--- Input data Enclosed Below ---
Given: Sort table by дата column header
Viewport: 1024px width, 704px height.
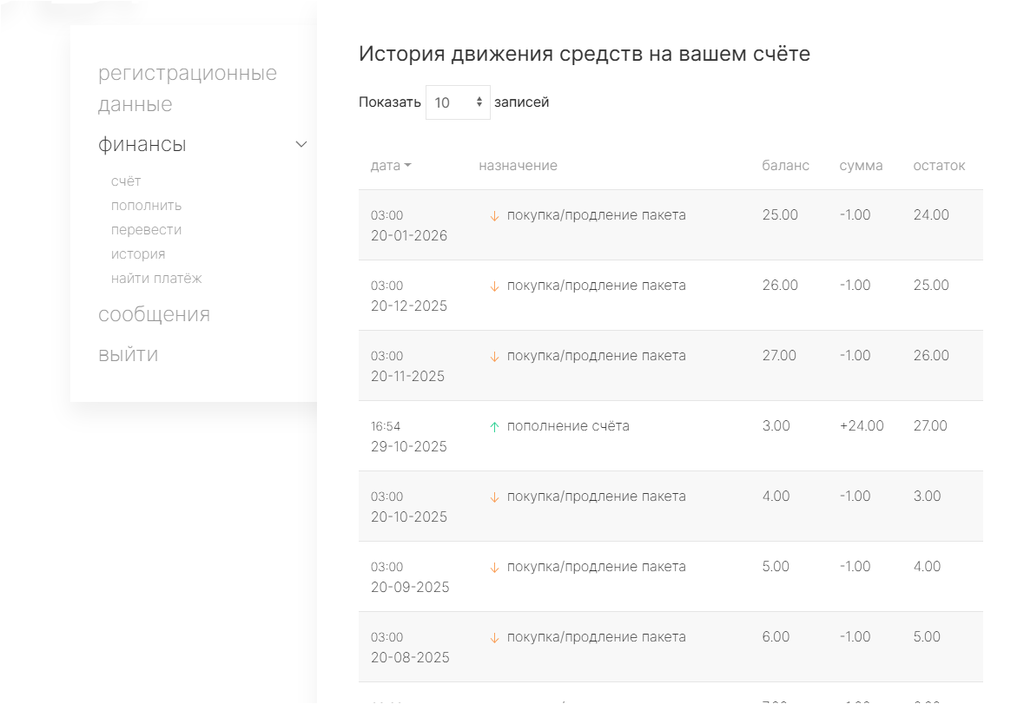Looking at the screenshot, I should [390, 166].
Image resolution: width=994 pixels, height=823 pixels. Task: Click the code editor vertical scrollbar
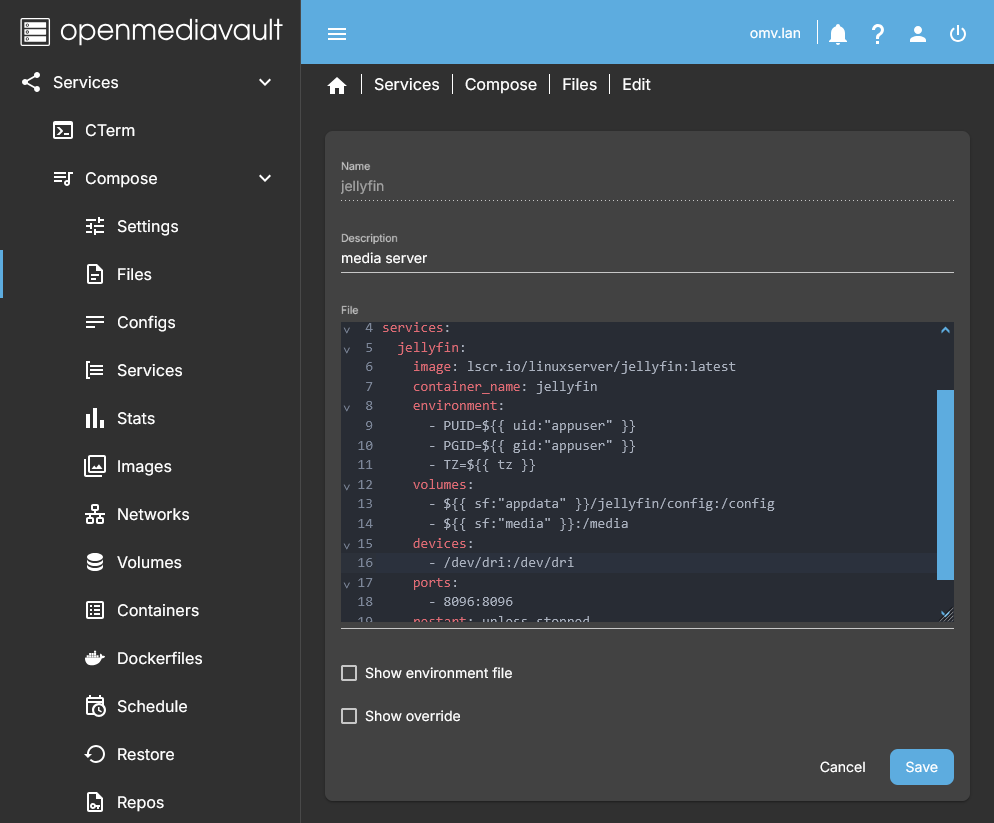point(945,484)
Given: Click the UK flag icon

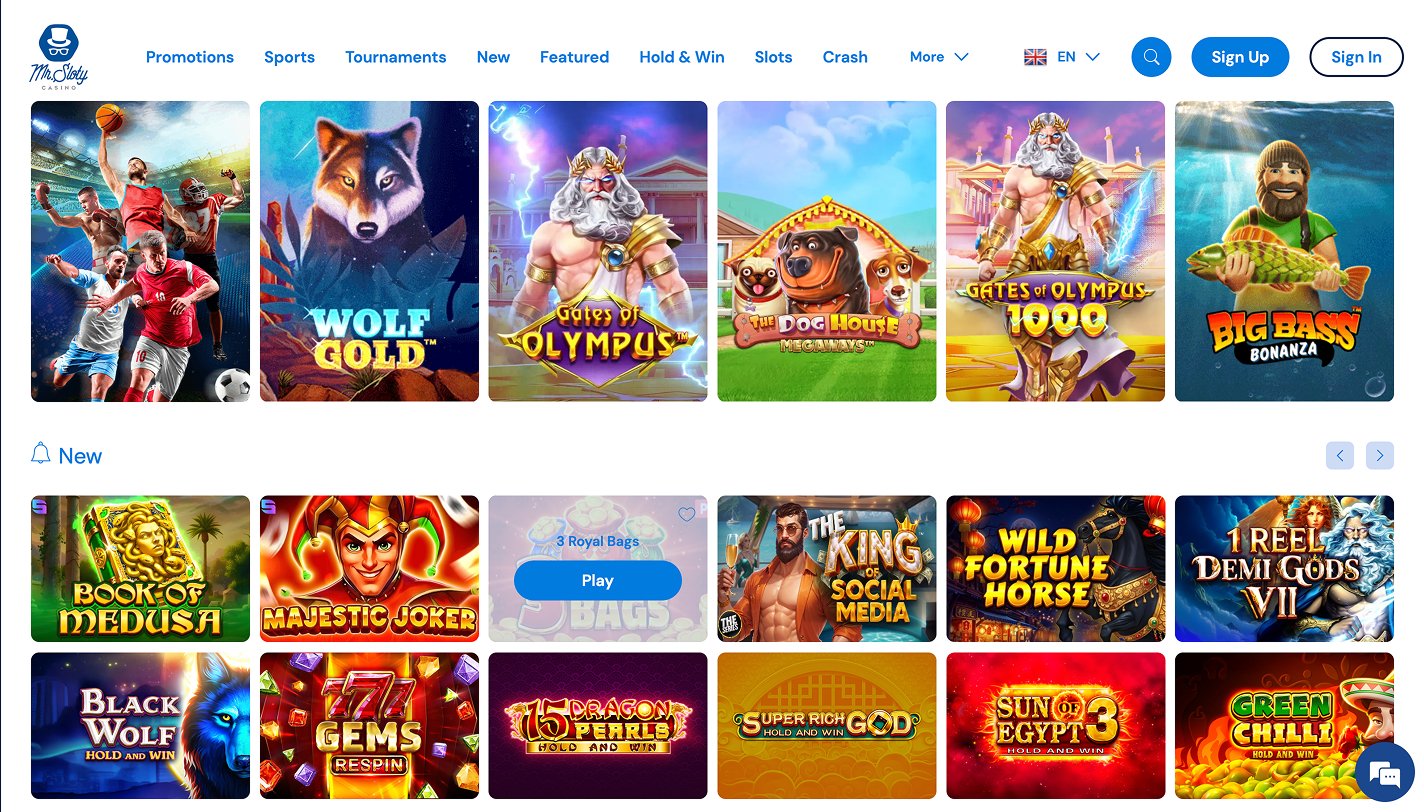Looking at the screenshot, I should click(x=1035, y=57).
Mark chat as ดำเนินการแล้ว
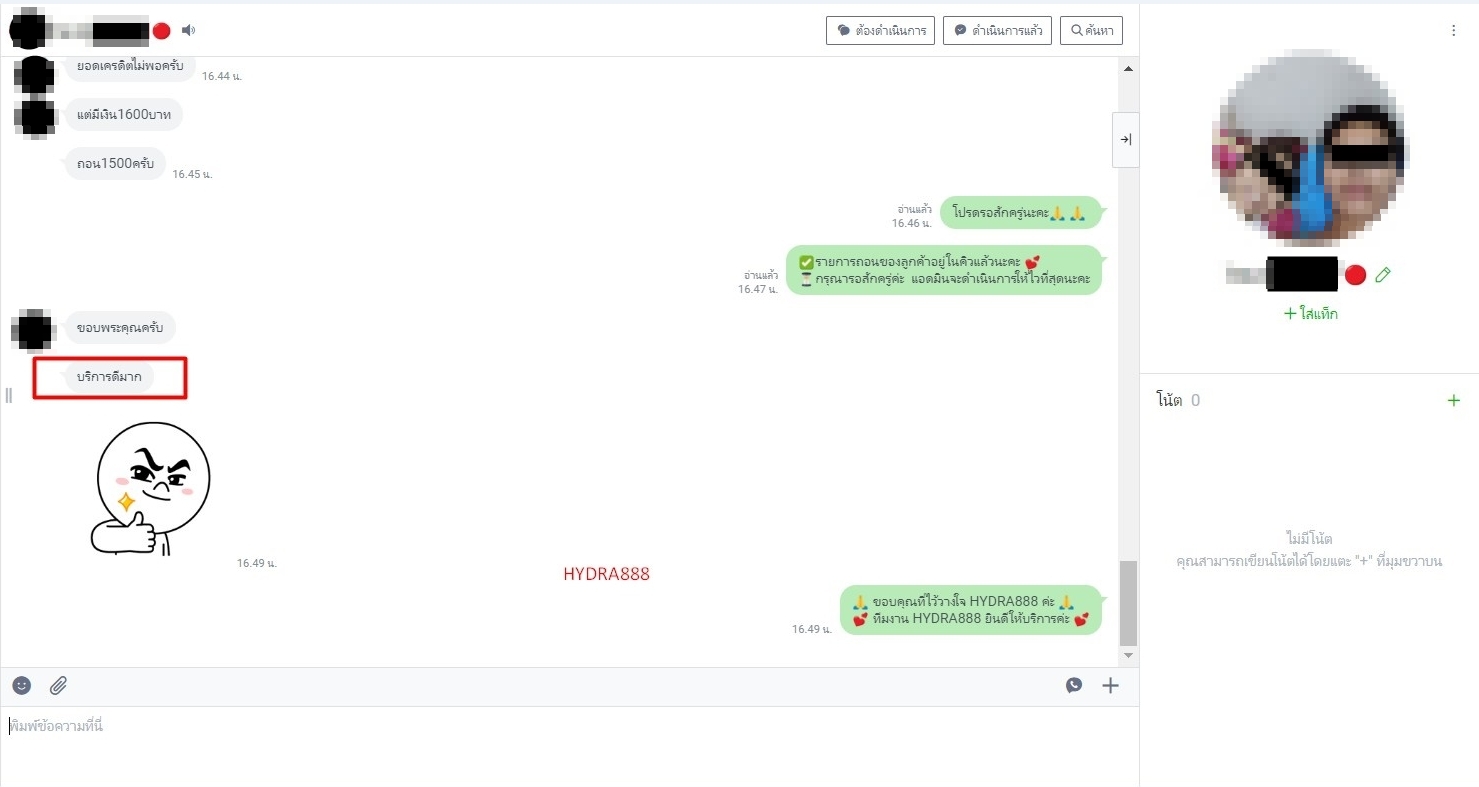This screenshot has width=1479, height=787. [x=997, y=31]
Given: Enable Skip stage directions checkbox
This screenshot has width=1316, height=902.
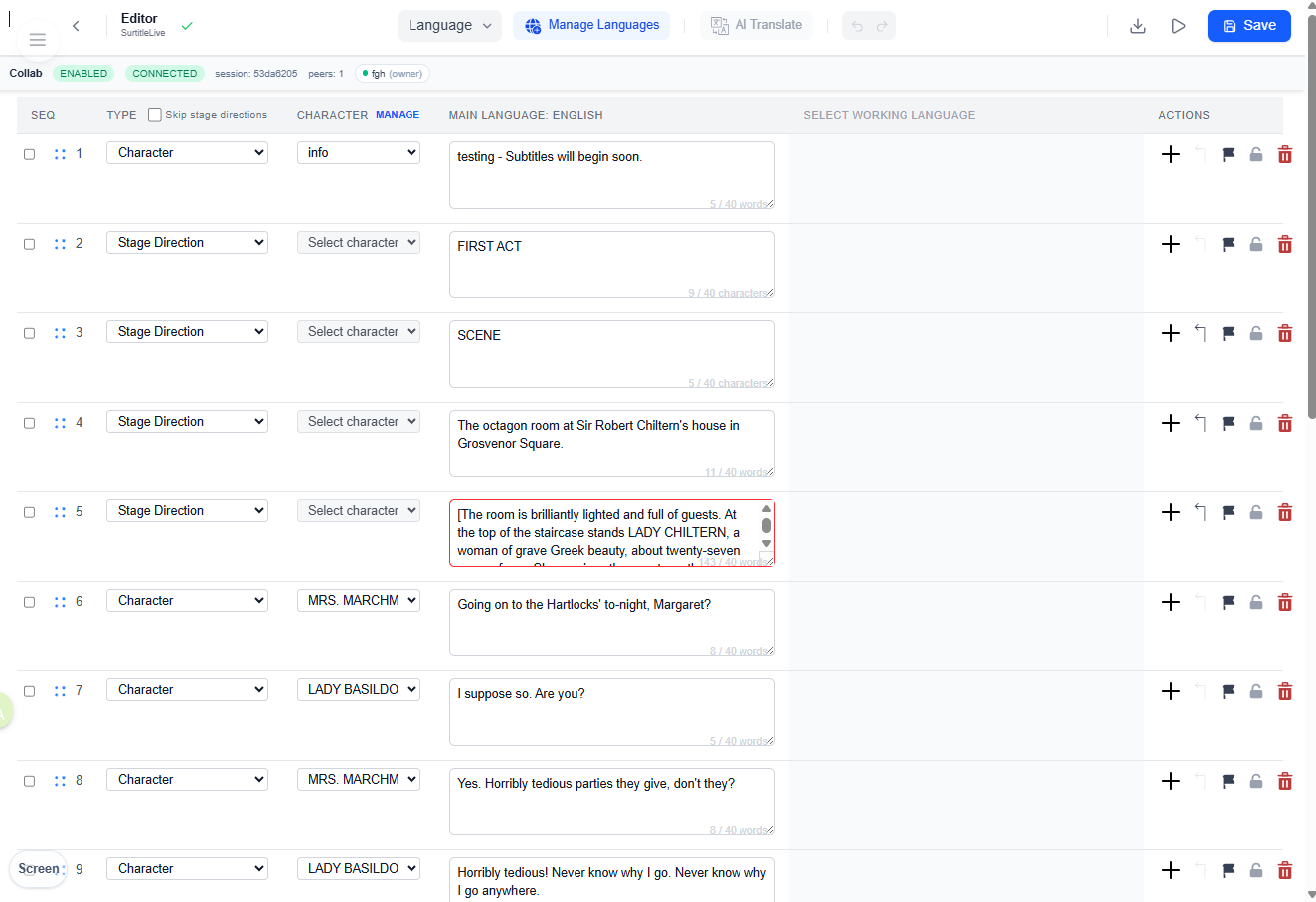Looking at the screenshot, I should tap(155, 115).
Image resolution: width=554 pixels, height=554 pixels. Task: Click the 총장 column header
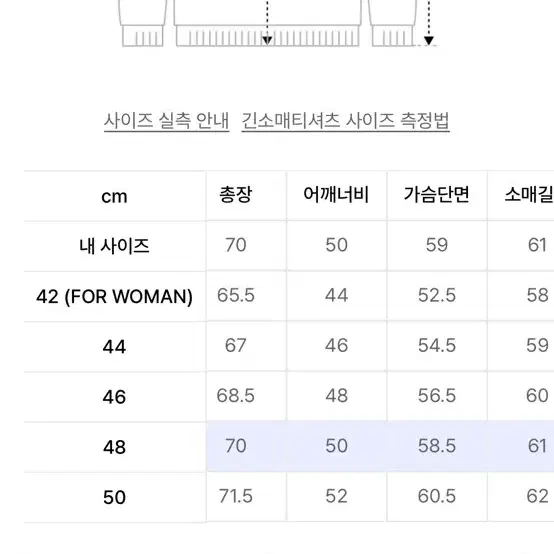236,195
--- End of Enclosed Input data ---
== Exercise description ==
Pick up at the line containing "Given: Enable Skip stage directions checkbox" and copy each line exactly until the data ends, including that last line; copy no pictures.

== Task answer ==
Given: Enable Skip stage directions checkbox
This screenshot has width=1316, height=902.
Looking at the screenshot, I should tap(155, 115).
Image resolution: width=554 pixels, height=554 pixels. Task: Click the 총장 column header
236,195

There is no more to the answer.